Michael J. Fox reveals himself as a courageous and indefatigable optimist
If you were alive in America during the 1980s, chances are you tuned in religiously to laugh at Michael J. Fox's antics as the infuriatingly lovable, Nixon-worshiping Alex P. Keaton in the hit sitcom Family Ties. And if you were a teen girl, it is a pretty good bet that you also tacked up Tiger Beat posters of Fox on your bedroom walls. When Fox played Marty McFly in Back to the Future, it only fueled our collective cultural infatuation (or just plain crush); if your heart didn’t skip a beat when McFly raced Dr. Emmet L. Brown’s DeLorean DMC-12 sports car back in time to 1955, you probably didn’t have a pulse.

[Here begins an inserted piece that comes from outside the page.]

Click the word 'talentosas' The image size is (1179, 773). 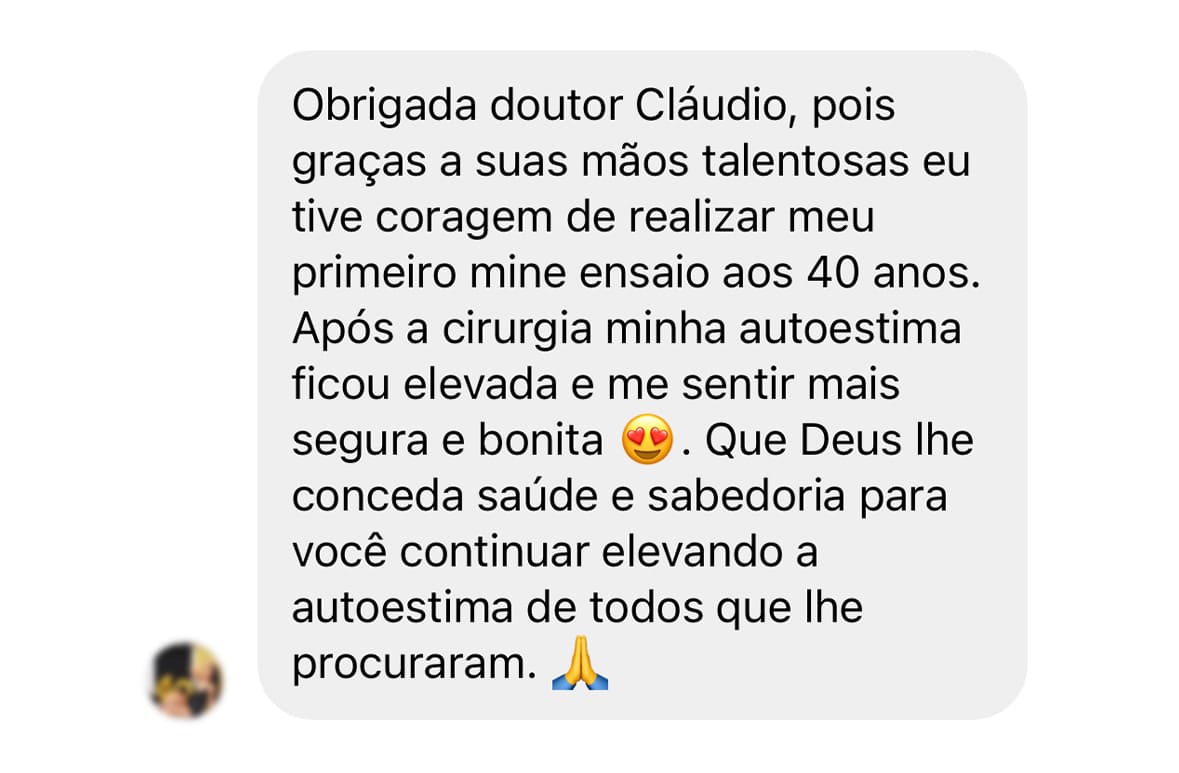coord(805,161)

Nobody imagined that in 1998, just a few years after starting the sitcom Spin City, he would announce he was suffering from a debilitating neurological disease. To fans, his Parkinson's came as more than just a shock; it was an emotional punch in the gut – as if a member of their own family had been handed the grimmest prognosis. But as his memoir, Lucky Man, reveals, the public hardly knew Michael J. Fox at all.

Lucky Man tells the story of Fox’s journey to become the man he is today — from his childhood in Canada, to his days living in poverty and squalor in Los Angeles before landing the part of Alex P. Keaton, to his passionate advocacy for Parkinson’s research. Most impressively, he is brave enough to reveal what we never witnessed in the years before he went public with his disease: heavy drinking, coupled with an obsessive drive to land as many roles as possible before Parkinson’s made acting impossible. It was only when he accepted his diagnosis that he could truly enjoy his life, which is why he considers himself a lucky man — not in spite of his Parkinson’s, but because of it.

His speech while narrating the book sounds a little slurred — a result of the Parkinson’s — and this makes the disease more present and real. One gets a sense of the effort he takes to tell his story, both physically and emotionally. His courage is enough to give a girl a crush all over again.